BENGALURU (Reuters) - The Reserve Bank of India will keep interest rates on hold through at least the middle of 2019 even though inflation is above its medium-term target and is expected to stay that way, a Reuters poll found.
A majority of economists also expect the central bank’s tone to turn hawkish when it announces its latest policy decision on Wednesday.
While retail inflation hit a 17-month high in December and is expected to remain above the RBI’s 4 percent target over the coming 12 months, growth in Asia’s third-largest economy likely slowed markedly in the fiscal year ending March 31, complicating the RBI’s policy path.
In a move that could push inflation higher in coming months, Finance Minister Arun Jaitley increased government spending for rural areas and announced a larger fiscal deficit target in his annual budget speech last week.
In the poll of 60 economists, taken after the budget announcement, 58 said the RBI would keep key rates unchanged - the repo at 6.00 percent and the reverse repo at 5.75 percent - when it meets on Wednesday.
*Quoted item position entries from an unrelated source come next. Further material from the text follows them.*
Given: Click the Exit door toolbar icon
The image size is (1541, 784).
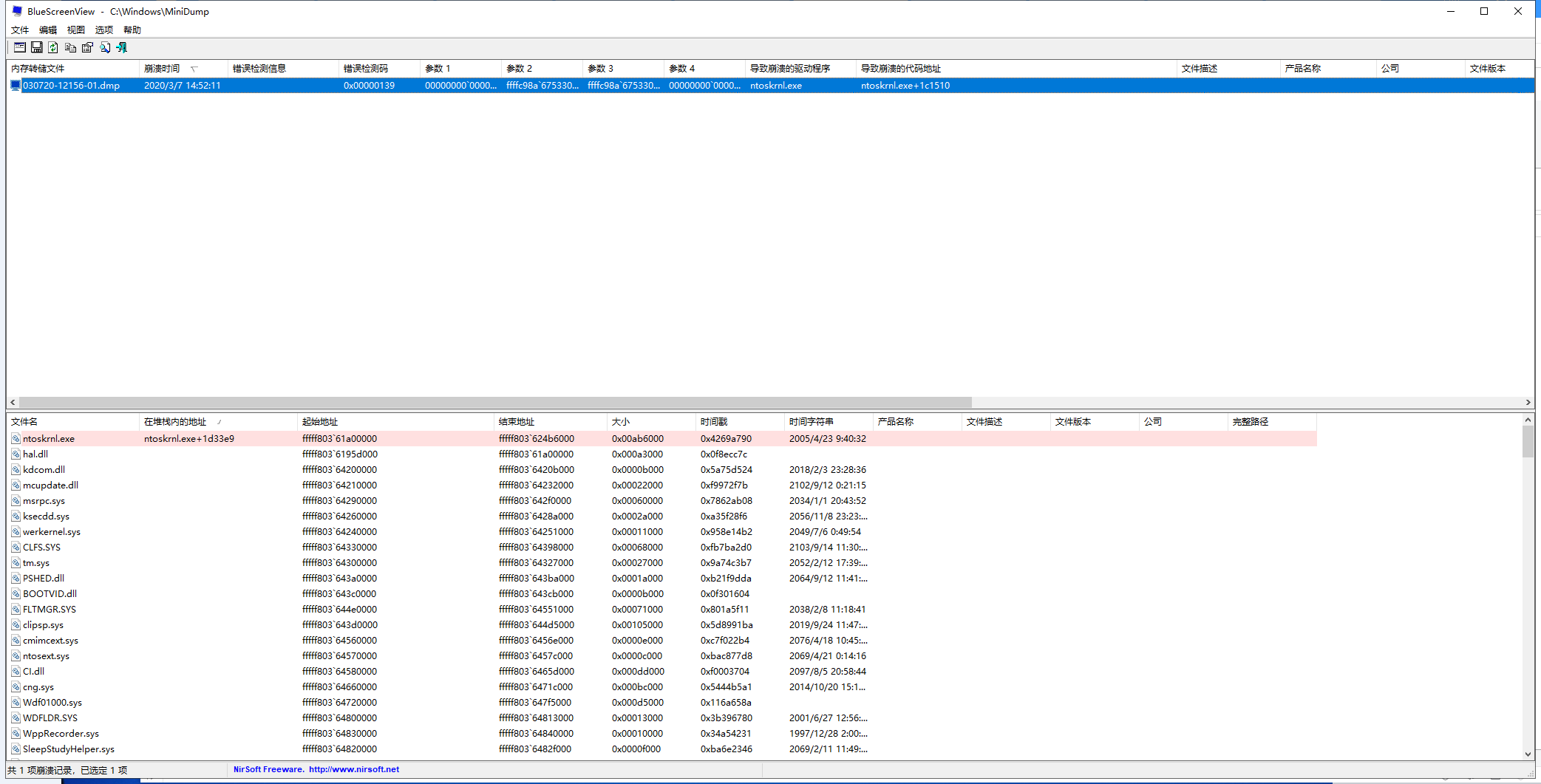Looking at the screenshot, I should tap(121, 47).
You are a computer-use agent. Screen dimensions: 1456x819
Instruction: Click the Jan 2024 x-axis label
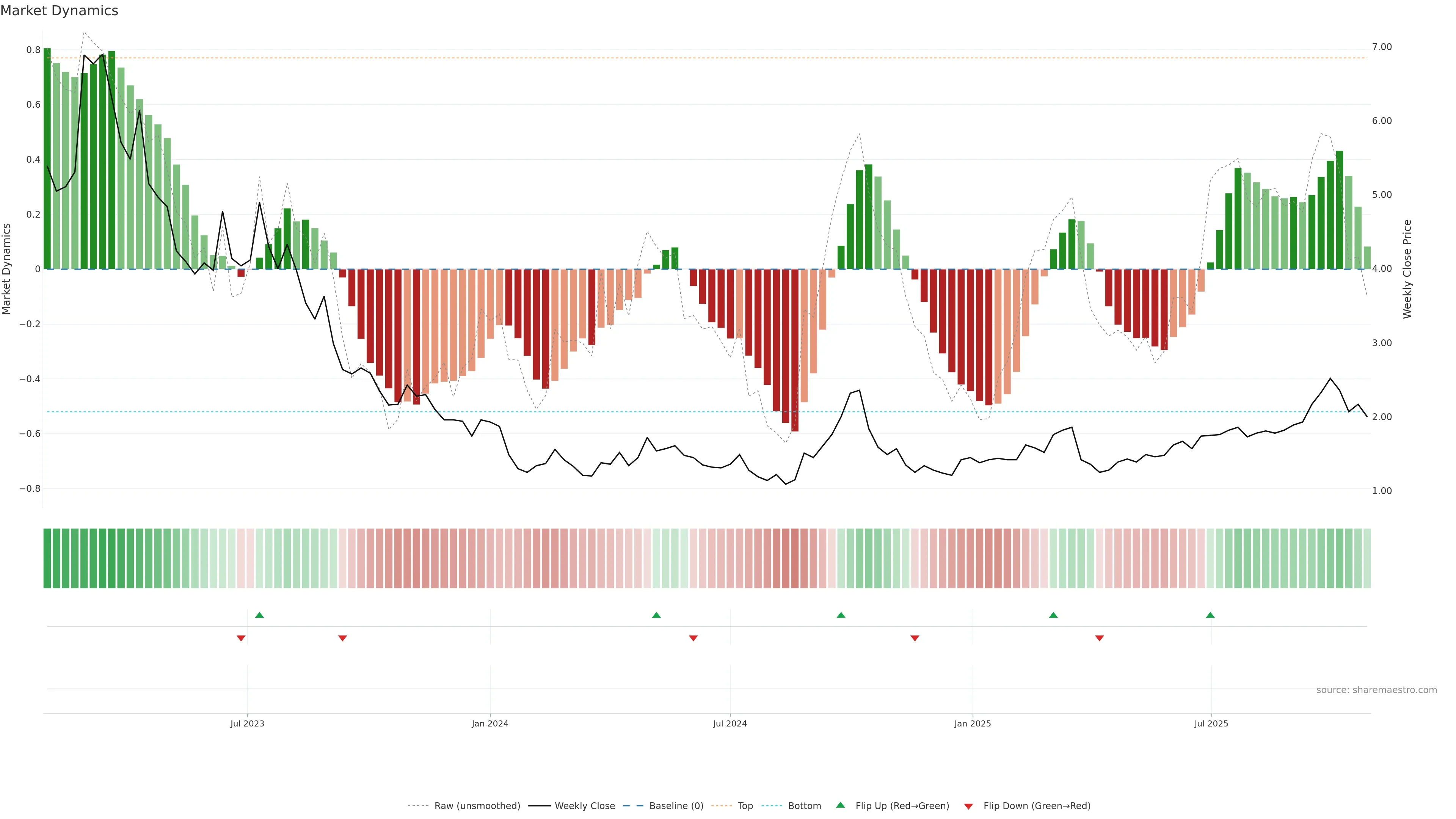tap(490, 723)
The other two forecast an increase.
“Inflation is rising and the government has also deviated from the fiscal consolidation path outlined earlier. Clearly, the pressure is building on the RBI to hike rates. However, we expect a status quo in the near-term,” said Tushar Arora, senior economist at HDFC Bank.
“We believe that the RBI is likely to wait and see how durable these upside risks are.”
The central bank is expected to leave rates alone through the forecast horizon of end-June 2019, unchanged from a previous poll.
However, minutes from the RBI’s December policy meeting showed policymakers were increasingly worried about inflation.
More than 60 percent of poll respondents who answered an extra question on the central bank’s tone on Wednesday - 29 out of 46 - said it would be more hawkish. Another 15 expected the RBI would keep a neutral bias and two anticipated a dovish tone.
In recent months, rising energy prices have pushed up the inflation rate and the government’s decision to increase healthcare spending and raise the minimum support price for agricultural produce by 1.5 times will add to escalating price pressures.
Shashank Mendiratta, economist at ANZ, said the fiscal stance for 2018-2019 “will add to the hawkish rhetoric on two counts - the budgetary decision to allow aggregate spending to rise at a faster pace than nominal GDP; and the decision to effect an increase in minimum support prices.”
When asked at what level of inflation the RBI would consider taking rates higher, the consensus was 6 percent, the upper limit of the central bank’s inflation target. Forecasts ranged between 5.0 and 7.0 percent.